Stocks have soared beyond most analysts’ expectations this year. Wall Street strategists say not to count on a repeat performance in 2020.

As 2019 winds down, the S&P 500 is up 25% and headed for its biggest annual gain since 2013, thanks partly to a global shift in monetary policy and tentative progress in the U.S. and China’s trade negotiations. The bull run’s trajectory for next year looks like it will be far more modest, say investment-bank strategists who are tasked with forecasting the stock market’s performance.

Few believe the longest-ever bull market is on its last leg. The U.S. economy is still expected to grow in the single digits on a percentage basis next year, buoyed by consumer spending that has helped offset slowing business investment.

But with the global economy slowing and uncertainty over trade policy lingering, many analysts believe stock gains will wind up being in the single-digit percentage range in 2020. Among eight firms whose analysts have released 2020 forecasts, the mean S&P 500 target for the end of next year is 3241, roughly 3% above where the S&P 500 closed Friday.

Nancy Tengler, chief investment officer at Tengler Wealth Management, doesn’t expect stocks to churn out returns at the pace they did when the Federal Reserve began easing monetary policy. But she is continuing to bet on a rise in shares of large U.S. companies as well as so-called cyclical shares, which are sensitive to changes in economic conditions.

“We think the greater risk is not being exposed to equities,” Ms. Tengler said.

Wall Street forecasts are hardly set in stone. Around this time last year, the average S&P 500 target for the end of 2019 was 3100, according to a review of research from seven firms that had released forecasts. 

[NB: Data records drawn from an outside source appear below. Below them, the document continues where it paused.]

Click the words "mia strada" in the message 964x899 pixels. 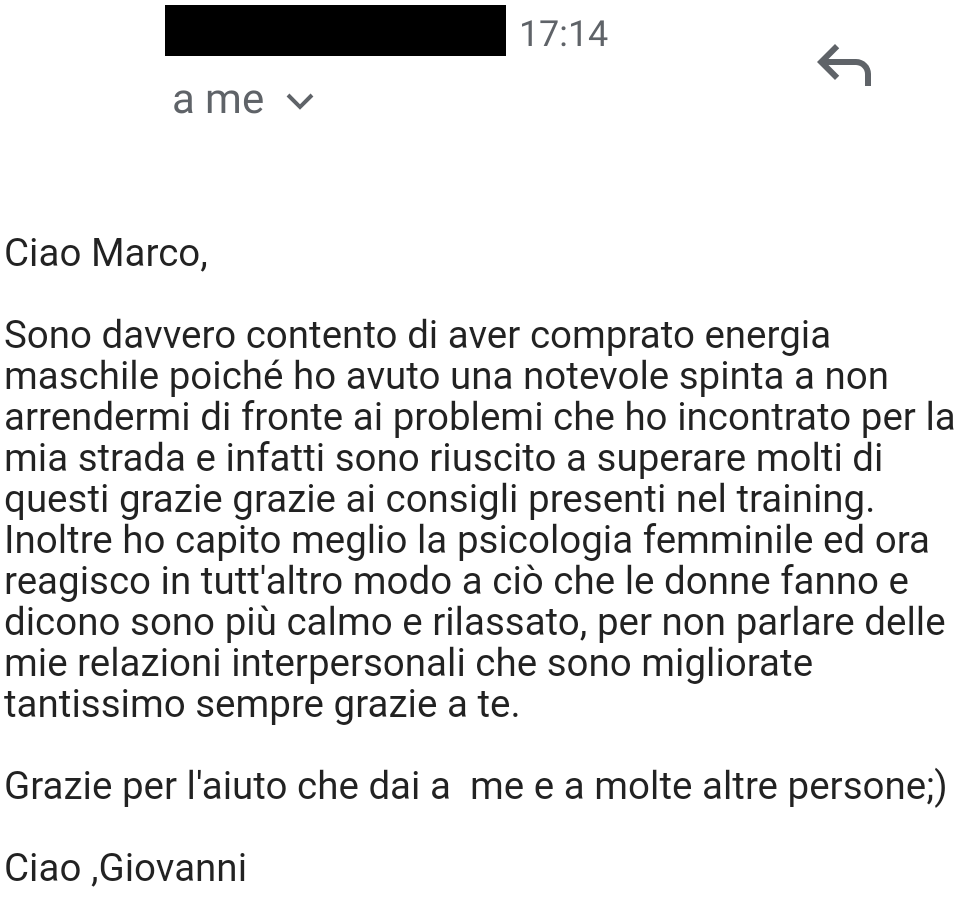point(95,458)
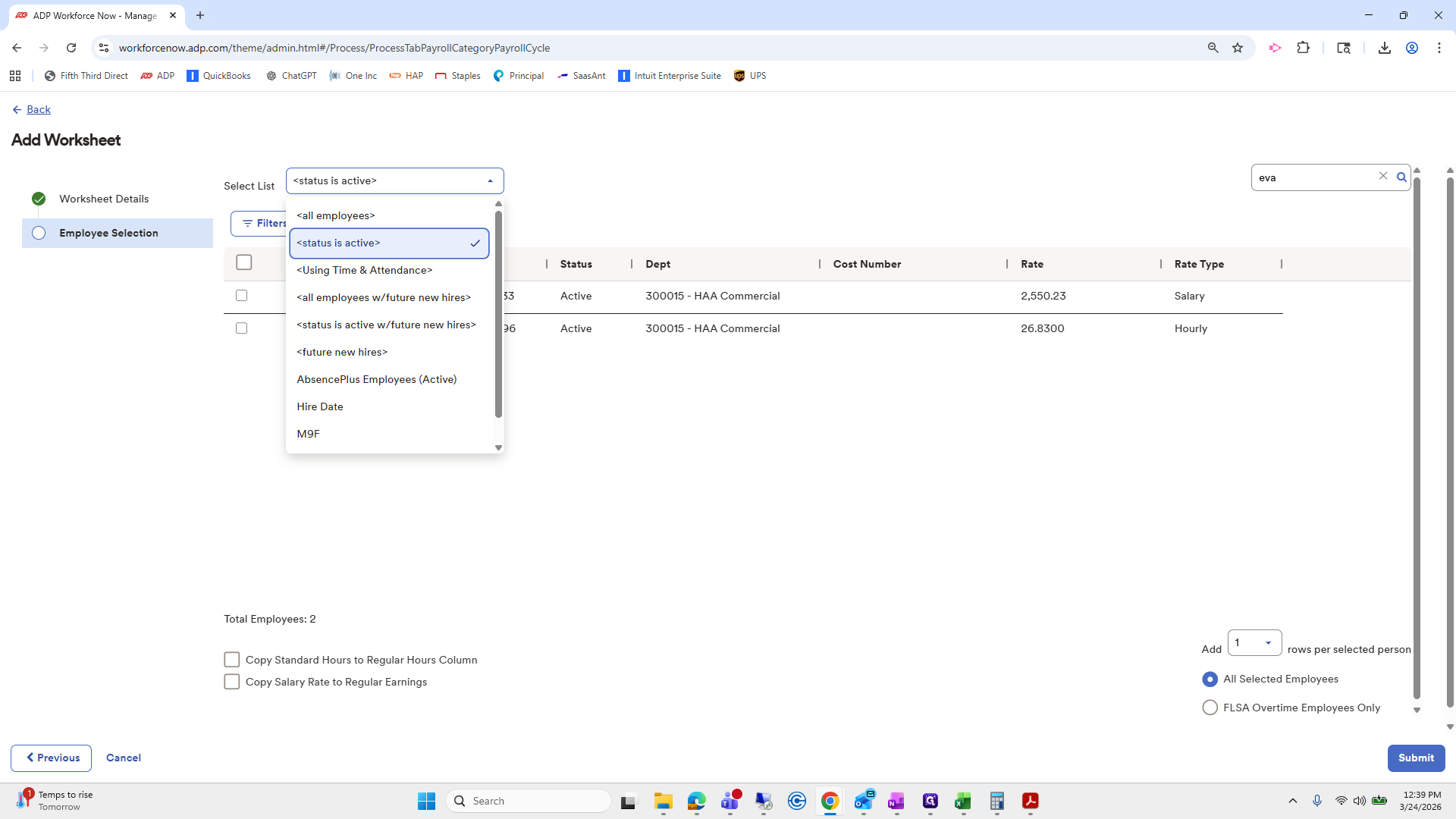Tick the select-all checkbox in table header
This screenshot has width=1456, height=819.
[x=244, y=262]
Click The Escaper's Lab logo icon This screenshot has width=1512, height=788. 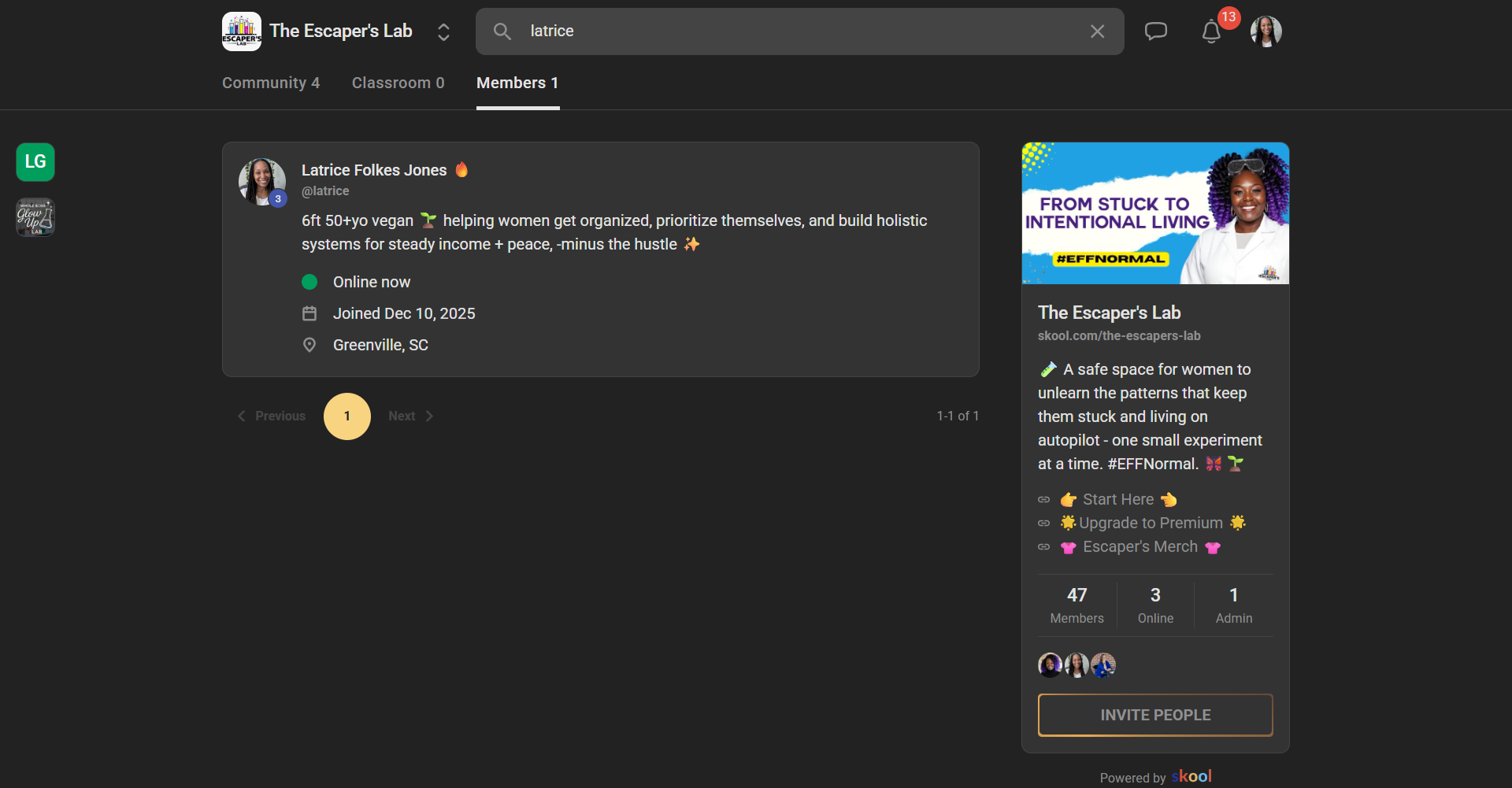click(242, 31)
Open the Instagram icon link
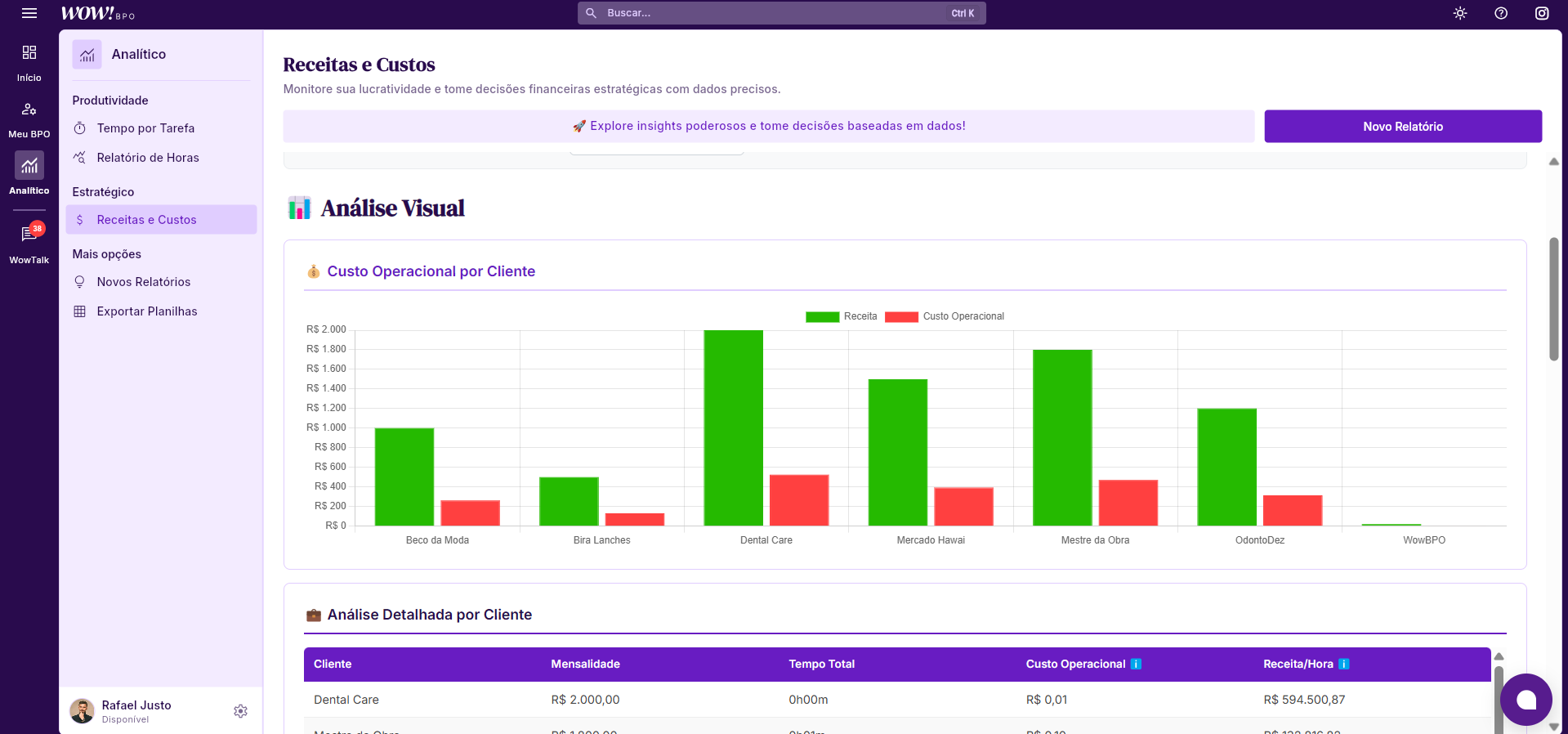1568x734 pixels. pos(1542,13)

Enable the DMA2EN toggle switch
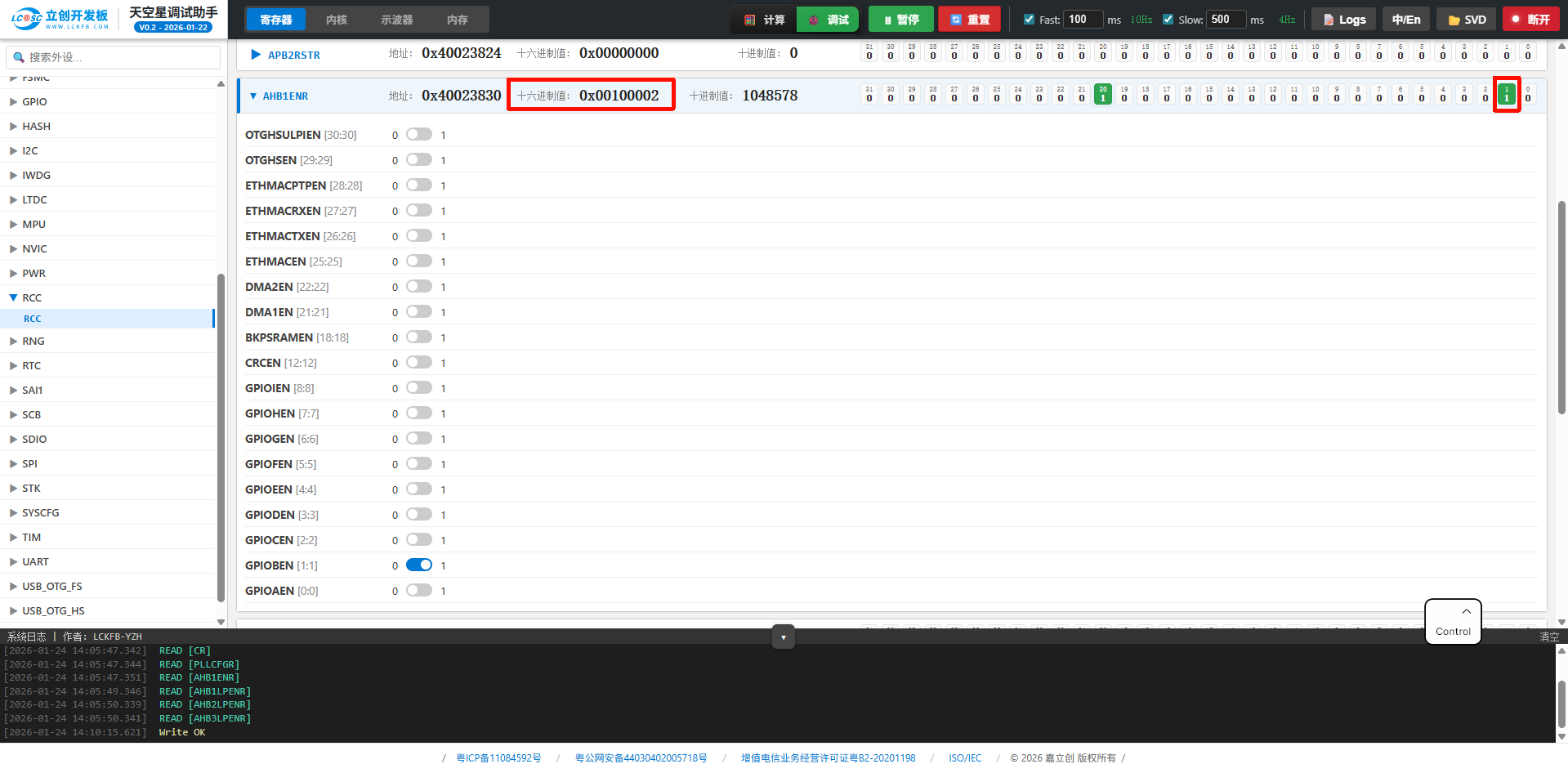tap(419, 287)
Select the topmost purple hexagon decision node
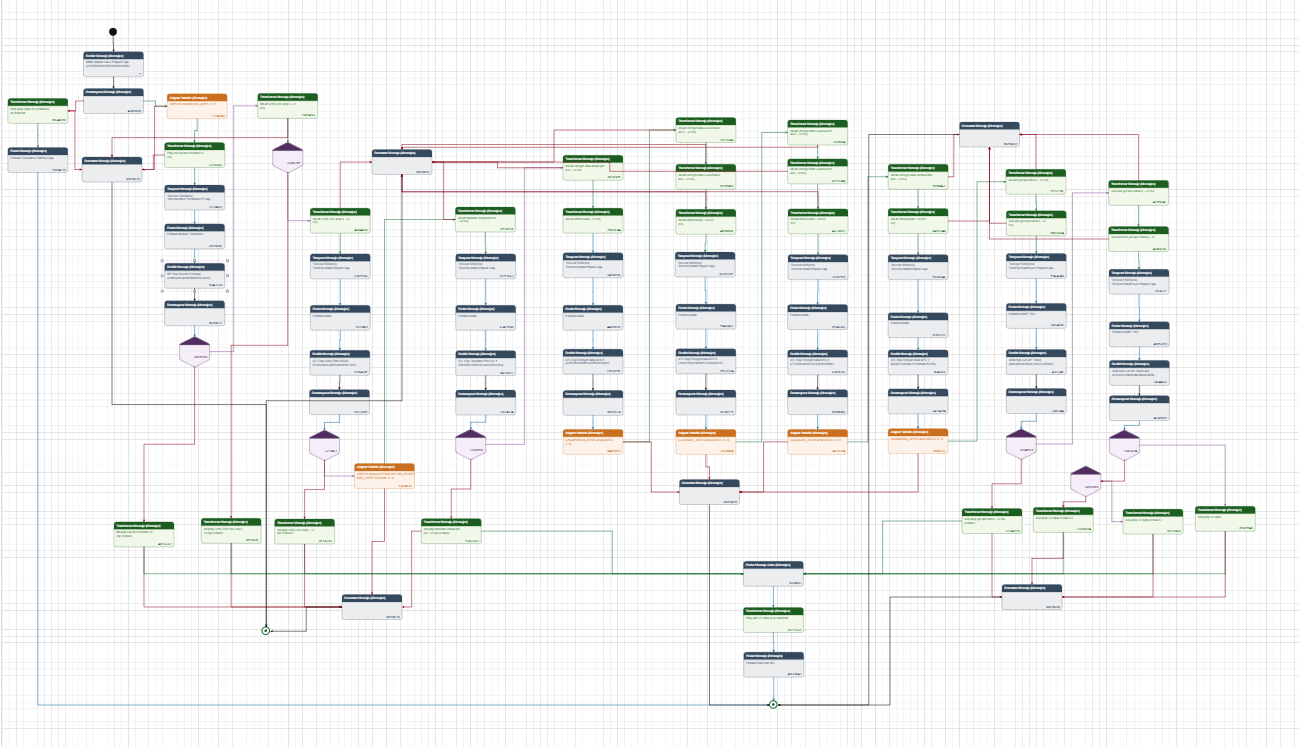Viewport: 1299px width, 747px height. point(288,157)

That isn’t far off from where the broad index is currently trading. But by the first week of January, Citigroup Inc., BMO Capital Markets and Credit Suisse Group AG had already lowered their 2019 targets for the S&P 500, judging they looked too ambitious after a bruising global selloff in December 2018. Analysts’ forecasting efforts were stymied in part by the fact that many had released their initial 2019 targets in the final two months of 2018 when the market was in the middle of a tumultuous pullback.

Many firms then had to play catch-up later on in the year after growing optimism over a U.S.-China trade deal and signs of easing monetary policy ahead from the Fed helped drive stocks to records. Credit Suisse raised its year-end target for the S&P 500 by 100 points in March; Goldman Sachs Group Inc. followed suit in July, though it simultaneously lowered its earnings forecast.

Forecasters have also been caught off guard in the past by the collapse in oil prices in 2015, the U.S. presidential election in 2016 and the unexpectedly big slide in global bond yields this year. By April, firms including HSBC Holdings PLC, JPMorgan Chase & Co. and Goldman Sachs wound up lowering their 2019 forecasts for U.S. government bond yields.

If recent years were any guide, the initial targets that investment banks have released over the past couple of weeks will likely change again, perhaps multiple times, before the end of 2020.

On the high end, there is Credit Suisse, which expects the S&P 500 to finish next year at 3425. Its thesis: Buybacks will remain abundant, and the pace of corporate-earnings growth will pick up to the mid-single digits next year, helping stocks notch high single-digit returns in 2020.

Over the past couple of months, “we’ve really changed our tone,” said Jonathan Golub, chief U.S. equity strategist at Credit Suisse, on a conference call.

He previously warned clients not to extend purchases of riskier assets unless the Fed shifted to lowering interest rates and economic data began to stabilize. But with the Fed done with its third interest-rate cut of the year and some manufacturing indicators bottoming out, the outlook for 2020 looks solid, he said. He added that he has taken comfort in the fact that shares of economically sensitive companies like banks, manufacturers and materials firms have been leading the market higher in recent months.

The more pessimistic of the bunch believe stocks could end the year lower than where they are currently trading.

Morgan Stanley and UBS Group AG ’s analysts have set a target of 3000 for the S&P 500 at the end of next year. That call is based in part on the assumption that, rather than strengthening, earnings growth in the U.S. will continue to falter.

There is NO debate on S&P 500 forward earnings: a contraction appears imminent,” UBS strategist Francois Trahan said in a November note. He added that some regional indicators of industrial activity have fallen to levels “associated with significant slowdowns in the U.S. economy,” raising the question: Is the U.S. headed toward a so-called soft landing or a sharper economic downturn?

Notably, UBS’s Mr. Trahan has among the lowest 2019 targets of strategists The Wall Street Journal has reviewed. For the S&P 500 to end at his target of 2550, the index would have to fall around 19% between now and year-end.

For Ms. Tengler, a large pullback seems unlikely.

“It is not yet time to get defensive,” she said, adding that she believes the U.S. and China will eventually move toward some kind of trade deal.